[所附摘錄]:
---------------
夏衍:「到過舊上海的人都知道,內山書店所在地北四川路底,是所謂『越界築路』區域,那裡既有工部局巡捕,又有國民黨警探。在當時那種政治情況下,我們4個人在內山書店門口下車,會引人注意,所以我們的車子過了橫浜橋在日本小學前停下來,然後4人分頭步行到內山書店,而此時魯迅是在書店門市部裡間等著我們,不可能『卻見駛來了一輛汽車,從中跳出……』的。『一律洋服』也不是事實,其他3人穿什麼我記不起來了,而我自己卻穿著一件深灰色駱駝絨袍子。因為一進內山的日本式會客室,在席子上坐很不方便,就把袍子脫了,所以我還能記得。至於『態度軒昂』,那時我們都是30上下的人,年紀最大的田漢36歲,身體也沒病,所以『軒昂』了一點可能是真的。這是幹部向領導人彙報工作,是戰友間的會見,既不是覲見,也不是拜謁,那麼不自覺地『軒昂』了一點,也不致犯了什麼不敬罪吧。」(《一些早該忘卻而未能忘卻的往事》)
---------------
[原始資料]:

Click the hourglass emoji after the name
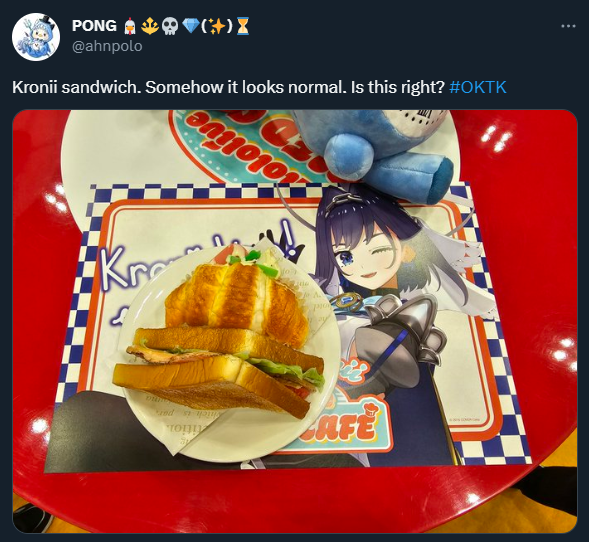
---------------
[待辦事項]:
判斷以下三項陳述是否與所附摘錄相符,逐項回答「是」或「否」,並原文引用作為依據的字句:
1. 四人是在內山書店門口下車的。
2. 四人中年紀最大的是田漢,當時36歲。
3. 夏衍當時穿著洋服。

[完整回答]:
1. 否。「我們的車子過了橫浜橋在日本小學前停下來,然後4人分頭步行到內山書店」
2. 是。「年紀最大的田漢36歲」
3. 否。「而我自己卻穿著一件深灰色駱駝絨袍子」